§ **Given data**:
--- START ---

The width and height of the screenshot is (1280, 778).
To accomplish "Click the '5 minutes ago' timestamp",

--- END ---
--- START ---

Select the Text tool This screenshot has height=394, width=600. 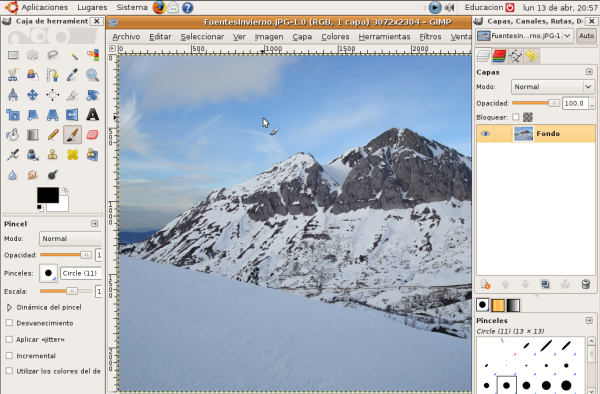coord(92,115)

--- END ---
--- START ---

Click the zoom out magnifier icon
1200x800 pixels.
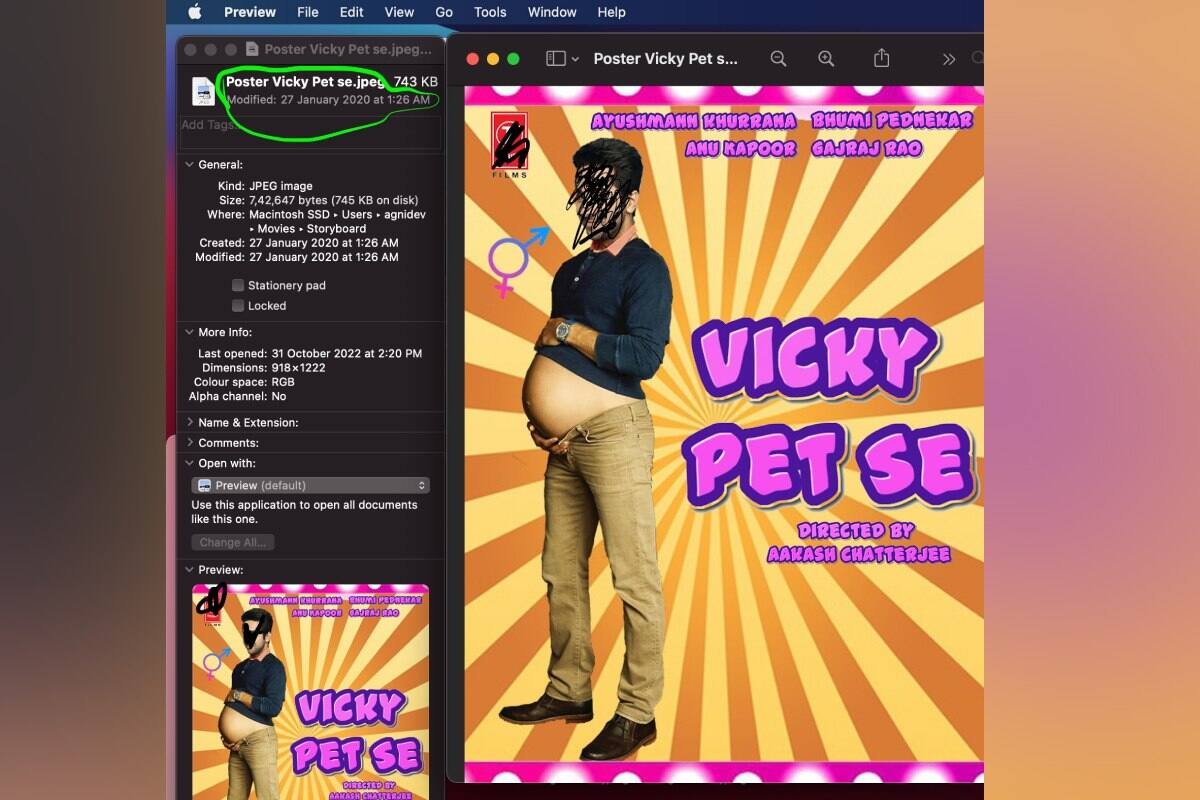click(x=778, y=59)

--- END ---

§ **Brief**: Repeat, word for word, the lines above between the line holding "The width and" and the line holding "the '5 minutes", inclusive; omit everything else.

§ **Response box**:
The width and height of the screenshot is (1280, 778).
To accomplish "Click the '5 minutes ago' timestamp",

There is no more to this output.